TASKS
**1.** Please print the part of the UCL study article from "Lead author Dr" to "benefitted all equally.", word for word.
**2.** How many individuals had their experiences published in the report described in the UCL study article?

GIVEN TEXT
------

UCL: Experiences of LGBTQ+ ethnic minorities reported in major new study
The experiences of 29 individuals who identify as LGBTQ+ from ethnic minorities in the UK have been published today. The report, funded by UCL, is the UK’s first major study to analyse the lived experiences of people living in the intersection of these minority identities.
Individuals spoke about experiencing racism on LGBT dating apps and physical spaces, as well as issues around coming out to families and ethnic minority communities. Some spoke about turning to their faith for support while others discussed being asked to leave places of worship due to their sexuality. Many participants spoke about mental health challenges including barriers to accessing medical care.
One individual spoke of how people who are both sexual and ethnic minorities are not represented in UK media. This led to the view: “I think that society just refuses to accept that we exist.”
Dr Victoria Redclift (IOE, UCL’s Faculty of Education and Society), Principal Co-investigator, said: “People from minority ethnic groups in the UK experience racism which has been shown to have significant health implications. Sexual minority individuals in the UK also experience discrimination which is thought to worsen health outcomes in comparison to heterosexuals. Yet, until now, no study in the UK has comprehensively examined health and wellbeing in ethnic and sexual/gender minority individuals.
“More research in this area is vital if we are to better understand the experiences of ethnic and sexual/gender minority young people and the severity of risk in regard to mental health and wellbeing.”
Lead author Dr Amal R. Khanolkar, formerly at UCL but now based at King’s College London, said: “This project highlights several diverse issues (some with long term effects on health and wellbeing) that arise from the intersectionality of living with multiple minority identities. This is despite considerable progress in sexual minority rights and acceptance that has not necessarily benefitted all equally.

------

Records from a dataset
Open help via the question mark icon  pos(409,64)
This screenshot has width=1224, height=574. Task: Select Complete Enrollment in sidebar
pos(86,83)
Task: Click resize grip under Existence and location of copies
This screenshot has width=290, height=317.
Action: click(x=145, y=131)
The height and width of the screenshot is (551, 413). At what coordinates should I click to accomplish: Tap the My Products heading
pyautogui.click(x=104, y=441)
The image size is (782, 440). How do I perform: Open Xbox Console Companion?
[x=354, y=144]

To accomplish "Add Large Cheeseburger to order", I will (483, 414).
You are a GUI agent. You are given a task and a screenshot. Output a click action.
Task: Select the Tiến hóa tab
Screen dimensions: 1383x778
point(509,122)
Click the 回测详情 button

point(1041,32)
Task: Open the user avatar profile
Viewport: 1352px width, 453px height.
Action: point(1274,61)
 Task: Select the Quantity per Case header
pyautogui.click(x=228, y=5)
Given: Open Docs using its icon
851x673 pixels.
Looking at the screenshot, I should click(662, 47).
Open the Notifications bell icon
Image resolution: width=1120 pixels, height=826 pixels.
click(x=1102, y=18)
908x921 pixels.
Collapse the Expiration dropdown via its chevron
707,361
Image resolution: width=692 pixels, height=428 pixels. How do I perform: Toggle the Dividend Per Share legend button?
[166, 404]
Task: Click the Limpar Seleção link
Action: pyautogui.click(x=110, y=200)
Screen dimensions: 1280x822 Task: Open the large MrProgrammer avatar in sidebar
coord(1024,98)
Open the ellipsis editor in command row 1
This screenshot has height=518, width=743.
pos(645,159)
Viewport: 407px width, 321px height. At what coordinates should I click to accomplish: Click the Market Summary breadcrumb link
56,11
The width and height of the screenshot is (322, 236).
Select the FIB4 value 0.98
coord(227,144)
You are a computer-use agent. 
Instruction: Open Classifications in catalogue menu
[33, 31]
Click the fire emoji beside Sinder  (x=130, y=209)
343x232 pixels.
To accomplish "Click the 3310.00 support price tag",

------

TASK-BY-TASK RESULTS
**1.**
Lead author Dr Amal R. Khanolkar, formerly at UCL but now based at King’s College London, said: “This project highlights several diverse issues (some with long term effects on health and wellbeing) that arise from the intersectionality of living with multiple minority identities. This is despite considerable progress in sexual minority rights and acceptance that has not necessarily benefitted all equally.

**2.** 29 individuals who identify as LGBTQ+ from ethnic minorities in the UK.